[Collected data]
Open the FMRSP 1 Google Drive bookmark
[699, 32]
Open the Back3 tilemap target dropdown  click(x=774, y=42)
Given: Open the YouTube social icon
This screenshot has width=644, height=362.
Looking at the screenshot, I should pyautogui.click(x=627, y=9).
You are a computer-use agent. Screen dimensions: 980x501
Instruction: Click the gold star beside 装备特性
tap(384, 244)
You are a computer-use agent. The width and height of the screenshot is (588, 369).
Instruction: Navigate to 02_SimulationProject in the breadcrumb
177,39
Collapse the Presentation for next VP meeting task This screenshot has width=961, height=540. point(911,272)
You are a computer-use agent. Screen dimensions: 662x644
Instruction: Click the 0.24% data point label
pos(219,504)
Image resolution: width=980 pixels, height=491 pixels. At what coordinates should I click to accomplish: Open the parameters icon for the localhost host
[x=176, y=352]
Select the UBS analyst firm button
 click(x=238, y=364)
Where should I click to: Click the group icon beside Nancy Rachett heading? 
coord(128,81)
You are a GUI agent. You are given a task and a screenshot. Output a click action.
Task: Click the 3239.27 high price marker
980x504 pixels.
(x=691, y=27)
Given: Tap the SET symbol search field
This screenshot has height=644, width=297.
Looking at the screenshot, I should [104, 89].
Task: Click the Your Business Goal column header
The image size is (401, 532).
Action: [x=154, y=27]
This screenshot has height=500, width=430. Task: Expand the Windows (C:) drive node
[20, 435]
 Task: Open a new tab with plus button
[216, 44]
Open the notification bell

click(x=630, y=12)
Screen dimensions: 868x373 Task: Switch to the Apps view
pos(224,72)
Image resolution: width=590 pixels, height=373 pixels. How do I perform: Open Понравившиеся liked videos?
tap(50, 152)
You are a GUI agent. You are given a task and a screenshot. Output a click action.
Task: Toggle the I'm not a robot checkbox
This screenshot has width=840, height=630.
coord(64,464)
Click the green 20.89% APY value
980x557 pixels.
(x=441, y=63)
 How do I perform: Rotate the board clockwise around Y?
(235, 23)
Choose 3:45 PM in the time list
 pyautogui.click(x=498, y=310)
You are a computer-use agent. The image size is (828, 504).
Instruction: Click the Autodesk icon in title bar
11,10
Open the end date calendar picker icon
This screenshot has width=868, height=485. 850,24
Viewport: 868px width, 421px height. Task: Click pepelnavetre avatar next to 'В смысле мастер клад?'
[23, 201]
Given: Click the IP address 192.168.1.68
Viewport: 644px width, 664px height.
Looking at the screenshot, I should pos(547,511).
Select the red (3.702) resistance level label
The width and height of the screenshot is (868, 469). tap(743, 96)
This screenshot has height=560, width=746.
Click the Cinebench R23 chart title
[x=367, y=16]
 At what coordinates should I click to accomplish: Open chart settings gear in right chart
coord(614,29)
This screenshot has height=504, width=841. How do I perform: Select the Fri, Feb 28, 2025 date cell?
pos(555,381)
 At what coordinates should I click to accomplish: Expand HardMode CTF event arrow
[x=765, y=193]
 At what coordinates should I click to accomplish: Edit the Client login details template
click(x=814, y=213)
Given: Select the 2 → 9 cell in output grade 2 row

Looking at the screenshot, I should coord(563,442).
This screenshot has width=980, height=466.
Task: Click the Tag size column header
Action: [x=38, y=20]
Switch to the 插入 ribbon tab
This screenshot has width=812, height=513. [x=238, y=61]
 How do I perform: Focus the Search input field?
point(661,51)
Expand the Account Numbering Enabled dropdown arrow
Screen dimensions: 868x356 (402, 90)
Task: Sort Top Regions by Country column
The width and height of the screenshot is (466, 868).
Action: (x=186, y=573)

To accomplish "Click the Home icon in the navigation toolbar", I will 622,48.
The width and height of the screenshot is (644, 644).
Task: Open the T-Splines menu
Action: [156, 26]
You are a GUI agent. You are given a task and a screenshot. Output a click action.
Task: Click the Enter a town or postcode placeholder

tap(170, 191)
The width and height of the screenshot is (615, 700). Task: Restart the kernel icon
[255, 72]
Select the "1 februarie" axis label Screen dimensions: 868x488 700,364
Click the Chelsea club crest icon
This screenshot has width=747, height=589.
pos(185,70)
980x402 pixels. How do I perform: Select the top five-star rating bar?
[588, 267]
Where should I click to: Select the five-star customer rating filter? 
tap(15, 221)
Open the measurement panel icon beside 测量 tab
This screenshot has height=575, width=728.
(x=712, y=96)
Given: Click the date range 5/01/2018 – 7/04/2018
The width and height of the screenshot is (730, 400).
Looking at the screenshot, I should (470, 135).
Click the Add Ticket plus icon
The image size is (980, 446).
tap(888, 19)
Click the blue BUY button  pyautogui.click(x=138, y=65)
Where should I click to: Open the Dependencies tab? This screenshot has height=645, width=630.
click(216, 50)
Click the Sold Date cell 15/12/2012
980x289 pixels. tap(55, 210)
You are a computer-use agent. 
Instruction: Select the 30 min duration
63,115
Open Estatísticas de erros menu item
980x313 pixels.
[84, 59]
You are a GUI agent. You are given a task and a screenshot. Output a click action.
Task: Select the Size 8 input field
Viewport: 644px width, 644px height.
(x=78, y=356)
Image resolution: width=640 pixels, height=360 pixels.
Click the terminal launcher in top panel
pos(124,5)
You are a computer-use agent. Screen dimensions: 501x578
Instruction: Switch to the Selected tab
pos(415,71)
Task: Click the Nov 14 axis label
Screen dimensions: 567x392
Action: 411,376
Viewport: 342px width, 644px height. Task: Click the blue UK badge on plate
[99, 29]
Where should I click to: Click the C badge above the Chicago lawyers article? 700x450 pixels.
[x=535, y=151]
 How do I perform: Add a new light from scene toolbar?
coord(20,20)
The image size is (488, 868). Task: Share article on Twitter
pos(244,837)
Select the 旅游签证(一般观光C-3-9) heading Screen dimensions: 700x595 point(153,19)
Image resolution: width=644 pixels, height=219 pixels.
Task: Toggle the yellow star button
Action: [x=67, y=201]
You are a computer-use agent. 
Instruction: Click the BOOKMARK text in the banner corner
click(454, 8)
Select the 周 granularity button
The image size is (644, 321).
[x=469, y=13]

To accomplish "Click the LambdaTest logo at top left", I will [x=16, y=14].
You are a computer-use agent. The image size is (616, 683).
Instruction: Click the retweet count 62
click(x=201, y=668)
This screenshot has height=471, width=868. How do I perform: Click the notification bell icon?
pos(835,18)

▸ **Required work**: Reproduce the full set of records precisely.

▸ **Result of the exercise**:
Open the FMRSP 1 Google Drive bookmark
[699, 32]
Open the Back3 tilemap target dropdown  click(x=774, y=42)
Given: Open the YouTube social icon
This screenshot has width=644, height=362.
Looking at the screenshot, I should pyautogui.click(x=627, y=9).
You are a computer-use agent. Screen dimensions: 980x501
Instruction: Click the gold star beside 装备特性
tap(384, 244)
You are a computer-use agent. The width and height of the screenshot is (588, 369).
Instruction: Navigate to 02_SimulationProject in the breadcrumb
177,39
Collapse the Presentation for next VP meeting task This screenshot has width=961, height=540. point(911,272)
You are a computer-use agent. Screen dimensions: 662x644
Instruction: Click the 0.24% data point label
pos(219,504)
Image resolution: width=980 pixels, height=491 pixels. At what coordinates should I click to accomplish: Open the parameters icon for the localhost host
[x=176, y=352]
Select the UBS analyst firm button
 click(x=238, y=364)
Where should I click to: Click the group icon beside Nancy Rachett heading? 
coord(128,81)
You are a GUI agent. You are given a task and a screenshot. Output a click action.
Task: Click the 3239.27 high price marker
980x504 pixels.
(x=691, y=27)
Given: Tap the SET symbol search field
This screenshot has height=644, width=297.
Looking at the screenshot, I should [104, 89].
Task: Click the Your Business Goal column header
The image size is (401, 532).
Action: [x=154, y=27]
This screenshot has height=500, width=430. Task: Expand the Windows (C:) drive node
[20, 435]
 Task: Open a new tab with plus button
[216, 44]
Open the notification bell

click(x=630, y=12)
Screen dimensions: 868x373 Task: Switch to the Apps view
pos(224,72)
Image resolution: width=590 pixels, height=373 pixels. How do I perform: Open Понравившиеся liked videos?
tap(50, 152)
You are a GUI agent. You are given a task and a screenshot. Output a click action.
Task: Toggle the I'm not a robot checkbox
This screenshot has width=840, height=630.
coord(64,464)
Click the green 20.89% APY value
980x557 pixels.
(x=441, y=63)
 How do I perform: Rotate the board clockwise around Y?
(235, 23)
Choose 3:45 PM in the time list
 pyautogui.click(x=498, y=310)
You are a computer-use agent. The image size is (828, 504).
Instruction: Click the Autodesk icon in title bar
11,10
Open the end date calendar picker icon
This screenshot has width=868, height=485. 850,24
Viewport: 868px width, 421px height. Task: Click pepelnavetre avatar next to 'В смысле мастер клад?'
[23, 201]
Given: Click the IP address 192.168.1.68
Viewport: 644px width, 664px height.
Looking at the screenshot, I should pos(547,511).
Select the red (3.702) resistance level label
The width and height of the screenshot is (868, 469). tap(743, 96)
This screenshot has height=560, width=746.
Click the Cinebench R23 chart title
[x=367, y=16]
 At what coordinates should I click to accomplish: Open chart settings gear in right chart
coord(614,29)
This screenshot has height=504, width=841. How do I perform: Select the Fri, Feb 28, 2025 date cell?
pos(555,381)
 At what coordinates should I click to accomplish: Expand HardMode CTF event arrow
[x=765, y=193]
 At what coordinates should I click to accomplish: Edit the Client login details template
click(x=814, y=213)
Given: Select the 2 → 9 cell in output grade 2 row

Looking at the screenshot, I should coord(563,442).
This screenshot has width=980, height=466.
Task: Click the Tag size column header
Action: [x=38, y=20]
Switch to the 插入 ribbon tab
This screenshot has width=812, height=513. [x=238, y=61]
 How do I perform: Focus the Search input field?
point(661,51)
Expand the Account Numbering Enabled dropdown arrow
Screen dimensions: 868x356 (402, 90)
Task: Sort Top Regions by Country column
The width and height of the screenshot is (466, 868).
Action: (x=186, y=573)

To accomplish "Click the Home icon in the navigation toolbar", I will 622,48.
The width and height of the screenshot is (644, 644).
Task: Open the T-Splines menu
Action: [156, 26]
You are a GUI agent. You are given a task and a screenshot. Output a click action.
Task: Click the Enter a town or postcode placeholder

tap(170, 191)
The width and height of the screenshot is (615, 700). Task: Restart the kernel icon
[255, 72]
Select the "1 februarie" axis label Screen dimensions: 868x488 700,364
Click the Chelsea club crest icon
This screenshot has width=747, height=589.
pos(185,70)
980x402 pixels. How do I perform: Select the top five-star rating bar?
[588, 267]
Where should I click to: Select the five-star customer rating filter? 
tap(15, 221)
Open the measurement panel icon beside 测量 tab
This screenshot has height=575, width=728.
(x=712, y=96)
Given: Click the date range 5/01/2018 – 7/04/2018
The width and height of the screenshot is (730, 400).
Looking at the screenshot, I should (470, 135).
Click the Add Ticket plus icon
The image size is (980, 446).
tap(888, 19)
Click the blue BUY button  pyautogui.click(x=138, y=65)
Where should I click to: Open the Dependencies tab? This screenshot has height=645, width=630.
click(216, 50)
Click the Sold Date cell 15/12/2012
980x289 pixels. tap(55, 210)
You are a computer-use agent. 
Instruction: Select the 30 min duration
63,115
Open Estatísticas de erros menu item
980x313 pixels.
[84, 59]
You are a GUI agent. You are given a task and a screenshot. Output a click action.
Task: Select the Size 8 input field
Viewport: 644px width, 644px height.
(x=78, y=356)
Image resolution: width=640 pixels, height=360 pixels.
Click the terminal launcher in top panel
pos(124,5)
You are a computer-use agent. Screen dimensions: 501x578
Instruction: Switch to the Selected tab
pos(415,71)
Task: Click the Nov 14 axis label
Screen dimensions: 567x392
Action: 411,376
Viewport: 342px width, 644px height. Task: Click the blue UK badge on plate
[99, 29]
Where should I click to: Click the C badge above the Chicago lawyers article? 700x450 pixels.
[x=535, y=151]
 How do I perform: Add a new light from scene toolbar?
coord(20,20)
The image size is (488, 868). Task: Share article on Twitter
pos(244,837)
Select the 旅游签证(一般观光C-3-9) heading Screen dimensions: 700x595 point(153,19)
Image resolution: width=644 pixels, height=219 pixels.
Task: Toggle the yellow star button
Action: [x=67, y=201]
You are a computer-use agent. 
Instruction: Click the BOOKMARK text in the banner corner
click(454, 8)
Select the 周 granularity button
The image size is (644, 321).
[x=469, y=13]

To accomplish "Click the LambdaTest logo at top left", I will [x=16, y=14].
You are a computer-use agent. The image size is (616, 683).
Instruction: Click the retweet count 62
click(x=201, y=668)
This screenshot has height=471, width=868. How do I perform: Click the notification bell icon?
pos(835,18)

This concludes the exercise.